Exercise brief ▸
Between the line containing "Click the red SELL button" and the line containing "Task: Select VOTOS NOMINAIS heat map type" lies a run of lines; give that run again exactly, with both of those lines, and nothing else from the entries below.

Information given ▸
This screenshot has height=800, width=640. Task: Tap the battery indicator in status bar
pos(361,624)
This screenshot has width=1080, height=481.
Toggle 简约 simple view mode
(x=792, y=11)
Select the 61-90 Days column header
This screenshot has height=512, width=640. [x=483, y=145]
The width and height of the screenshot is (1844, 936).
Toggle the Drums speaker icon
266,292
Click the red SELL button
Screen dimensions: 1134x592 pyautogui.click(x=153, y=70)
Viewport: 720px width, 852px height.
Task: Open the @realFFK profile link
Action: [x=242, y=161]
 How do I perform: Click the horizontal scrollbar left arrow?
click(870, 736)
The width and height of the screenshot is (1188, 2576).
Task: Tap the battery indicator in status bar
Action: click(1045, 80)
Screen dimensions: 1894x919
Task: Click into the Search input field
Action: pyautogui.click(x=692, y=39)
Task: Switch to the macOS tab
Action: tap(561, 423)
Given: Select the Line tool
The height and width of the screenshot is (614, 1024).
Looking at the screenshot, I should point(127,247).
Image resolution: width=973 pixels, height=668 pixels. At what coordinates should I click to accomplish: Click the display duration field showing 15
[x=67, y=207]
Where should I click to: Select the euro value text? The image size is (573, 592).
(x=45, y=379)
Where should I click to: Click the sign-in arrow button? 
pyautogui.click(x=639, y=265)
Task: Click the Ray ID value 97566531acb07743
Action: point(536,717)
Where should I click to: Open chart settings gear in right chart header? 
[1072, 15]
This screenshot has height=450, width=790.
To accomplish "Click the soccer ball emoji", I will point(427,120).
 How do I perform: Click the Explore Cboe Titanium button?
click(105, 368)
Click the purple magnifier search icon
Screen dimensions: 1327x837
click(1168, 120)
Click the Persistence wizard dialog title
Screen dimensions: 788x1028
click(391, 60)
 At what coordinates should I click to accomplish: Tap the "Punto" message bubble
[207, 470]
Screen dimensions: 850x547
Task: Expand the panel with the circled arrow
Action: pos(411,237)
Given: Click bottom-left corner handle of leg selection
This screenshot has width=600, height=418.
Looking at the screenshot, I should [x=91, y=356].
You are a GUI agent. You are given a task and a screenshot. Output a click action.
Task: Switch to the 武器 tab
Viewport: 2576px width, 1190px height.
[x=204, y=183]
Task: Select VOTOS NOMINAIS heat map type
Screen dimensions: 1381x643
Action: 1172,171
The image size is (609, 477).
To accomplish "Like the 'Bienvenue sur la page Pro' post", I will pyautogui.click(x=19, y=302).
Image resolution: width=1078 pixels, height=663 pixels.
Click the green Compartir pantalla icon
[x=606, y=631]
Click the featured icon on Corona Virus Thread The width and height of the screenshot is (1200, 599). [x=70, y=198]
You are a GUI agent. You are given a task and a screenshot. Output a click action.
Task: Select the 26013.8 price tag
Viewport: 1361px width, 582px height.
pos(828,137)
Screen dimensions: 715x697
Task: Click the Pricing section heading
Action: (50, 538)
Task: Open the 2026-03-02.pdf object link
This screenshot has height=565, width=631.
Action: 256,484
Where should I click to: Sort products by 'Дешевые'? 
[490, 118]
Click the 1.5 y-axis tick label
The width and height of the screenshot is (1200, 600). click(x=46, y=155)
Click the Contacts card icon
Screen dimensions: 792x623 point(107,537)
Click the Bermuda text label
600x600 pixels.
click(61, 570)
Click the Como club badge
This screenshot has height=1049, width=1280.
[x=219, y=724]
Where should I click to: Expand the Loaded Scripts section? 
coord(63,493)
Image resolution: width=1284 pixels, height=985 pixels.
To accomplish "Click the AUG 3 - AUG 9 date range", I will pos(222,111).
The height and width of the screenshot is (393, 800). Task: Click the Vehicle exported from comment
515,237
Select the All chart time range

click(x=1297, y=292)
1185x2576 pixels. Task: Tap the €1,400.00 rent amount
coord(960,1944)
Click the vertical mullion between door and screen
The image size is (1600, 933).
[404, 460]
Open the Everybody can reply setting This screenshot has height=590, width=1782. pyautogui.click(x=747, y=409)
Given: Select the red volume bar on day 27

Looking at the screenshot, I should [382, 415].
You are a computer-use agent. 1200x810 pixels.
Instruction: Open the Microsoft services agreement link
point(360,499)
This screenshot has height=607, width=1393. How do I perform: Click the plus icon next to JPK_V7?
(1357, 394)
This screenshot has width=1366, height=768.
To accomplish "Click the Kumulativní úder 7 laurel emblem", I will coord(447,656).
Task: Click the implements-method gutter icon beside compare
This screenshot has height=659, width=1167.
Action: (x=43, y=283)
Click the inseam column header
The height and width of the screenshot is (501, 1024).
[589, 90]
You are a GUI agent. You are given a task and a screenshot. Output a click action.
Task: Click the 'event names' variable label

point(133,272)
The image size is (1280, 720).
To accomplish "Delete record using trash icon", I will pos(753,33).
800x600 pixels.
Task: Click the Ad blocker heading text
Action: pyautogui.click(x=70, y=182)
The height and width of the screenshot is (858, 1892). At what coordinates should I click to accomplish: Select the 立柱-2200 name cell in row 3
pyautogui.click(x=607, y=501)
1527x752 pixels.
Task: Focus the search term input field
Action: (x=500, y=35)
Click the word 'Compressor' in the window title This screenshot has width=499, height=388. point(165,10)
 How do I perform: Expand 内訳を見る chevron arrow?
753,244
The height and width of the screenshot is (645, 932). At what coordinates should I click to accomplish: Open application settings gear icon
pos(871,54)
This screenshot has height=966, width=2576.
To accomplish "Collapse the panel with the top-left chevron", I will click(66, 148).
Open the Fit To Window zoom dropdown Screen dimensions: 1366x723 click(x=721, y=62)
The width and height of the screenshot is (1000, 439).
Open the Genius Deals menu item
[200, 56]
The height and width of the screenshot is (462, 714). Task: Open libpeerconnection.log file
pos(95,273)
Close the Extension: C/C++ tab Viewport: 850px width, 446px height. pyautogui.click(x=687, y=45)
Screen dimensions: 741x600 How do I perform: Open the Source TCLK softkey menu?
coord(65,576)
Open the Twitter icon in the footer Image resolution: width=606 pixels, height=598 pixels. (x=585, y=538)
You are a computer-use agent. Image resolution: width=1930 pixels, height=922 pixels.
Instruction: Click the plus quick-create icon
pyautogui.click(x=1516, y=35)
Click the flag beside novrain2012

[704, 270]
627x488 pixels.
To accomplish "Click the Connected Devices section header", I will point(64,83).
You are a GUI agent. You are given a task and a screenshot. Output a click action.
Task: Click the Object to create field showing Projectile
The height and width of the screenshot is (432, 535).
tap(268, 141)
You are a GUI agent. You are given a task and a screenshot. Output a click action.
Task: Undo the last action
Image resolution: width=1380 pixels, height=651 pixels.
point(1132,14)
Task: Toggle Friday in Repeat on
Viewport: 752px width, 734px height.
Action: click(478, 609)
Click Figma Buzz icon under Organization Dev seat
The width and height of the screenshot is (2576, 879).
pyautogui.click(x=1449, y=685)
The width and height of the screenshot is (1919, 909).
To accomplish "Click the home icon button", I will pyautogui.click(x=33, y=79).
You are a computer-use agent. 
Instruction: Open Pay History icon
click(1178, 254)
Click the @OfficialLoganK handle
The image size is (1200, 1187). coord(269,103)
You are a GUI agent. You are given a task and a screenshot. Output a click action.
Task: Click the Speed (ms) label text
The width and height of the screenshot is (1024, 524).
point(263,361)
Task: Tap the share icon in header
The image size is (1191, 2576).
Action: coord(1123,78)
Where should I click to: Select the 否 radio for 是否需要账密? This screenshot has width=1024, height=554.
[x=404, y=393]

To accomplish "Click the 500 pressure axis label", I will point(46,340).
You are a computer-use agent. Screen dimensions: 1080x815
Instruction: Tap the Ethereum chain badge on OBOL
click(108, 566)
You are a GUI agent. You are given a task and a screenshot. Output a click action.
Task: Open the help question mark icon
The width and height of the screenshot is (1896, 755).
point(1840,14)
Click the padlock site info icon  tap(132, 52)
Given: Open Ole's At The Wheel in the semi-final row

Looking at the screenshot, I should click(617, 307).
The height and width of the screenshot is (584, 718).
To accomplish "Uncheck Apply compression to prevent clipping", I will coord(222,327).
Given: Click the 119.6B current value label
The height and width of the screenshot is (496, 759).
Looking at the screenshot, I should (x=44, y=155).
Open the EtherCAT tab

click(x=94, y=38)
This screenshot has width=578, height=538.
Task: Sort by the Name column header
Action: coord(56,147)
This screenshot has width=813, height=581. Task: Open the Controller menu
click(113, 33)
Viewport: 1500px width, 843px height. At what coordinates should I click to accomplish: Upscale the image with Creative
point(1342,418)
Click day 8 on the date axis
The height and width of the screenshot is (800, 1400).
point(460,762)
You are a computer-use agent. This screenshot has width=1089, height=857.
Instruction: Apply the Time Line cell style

Written solution ▸
Click the red SELL button
Screen dimensions: 1134x592 pyautogui.click(x=153, y=70)
Viewport: 720px width, 852px height.
Task: Open the @realFFK profile link
Action: [x=242, y=161]
 How do I perform: Click the horizontal scrollbar left arrow?
click(870, 736)
The width and height of the screenshot is (1188, 2576).
Task: Tap the battery indicator in status bar
Action: click(1045, 80)
Screen dimensions: 1894x919
Task: Click into the Search input field
Action: pyautogui.click(x=692, y=39)
Task: Switch to the macOS tab
Action: tap(561, 423)
Given: Select the Line tool
The height and width of the screenshot is (614, 1024).
Looking at the screenshot, I should point(127,247).
Image resolution: width=973 pixels, height=668 pixels. At what coordinates should I click to accomplish: Click the display duration field showing 15
[x=67, y=207]
Where should I click to: Select the euro value text? The image size is (573, 592).
(x=45, y=379)
Where should I click to: Click the sign-in arrow button? 
pyautogui.click(x=639, y=265)
Task: Click the Ray ID value 97566531acb07743
Action: point(536,717)
Where should I click to: Open chart settings gear in right chart header? 
[1072, 15]
This screenshot has height=450, width=790.
To accomplish "Click the soccer ball emoji", I will point(427,120).
 How do I perform: Click the Explore Cboe Titanium button?
click(105, 368)
Click the purple magnifier search icon
Screen dimensions: 1327x837
click(1168, 120)
Click the Persistence wizard dialog title
Screen dimensions: 788x1028
click(391, 60)
 At what coordinates should I click to accomplish: Tap the "Punto" message bubble
[207, 470]
Screen dimensions: 850x547
Task: Expand the panel with the circled arrow
Action: pos(411,237)
Given: Click bottom-left corner handle of leg selection
This screenshot has width=600, height=418.
Looking at the screenshot, I should [x=91, y=356].
You are a GUI agent. You are given a task and a screenshot. Output a click action.
Task: Switch to the 武器 tab
Viewport: 2576px width, 1190px height.
[x=204, y=183]
Task: Select VOTOS NOMINAIS heat map type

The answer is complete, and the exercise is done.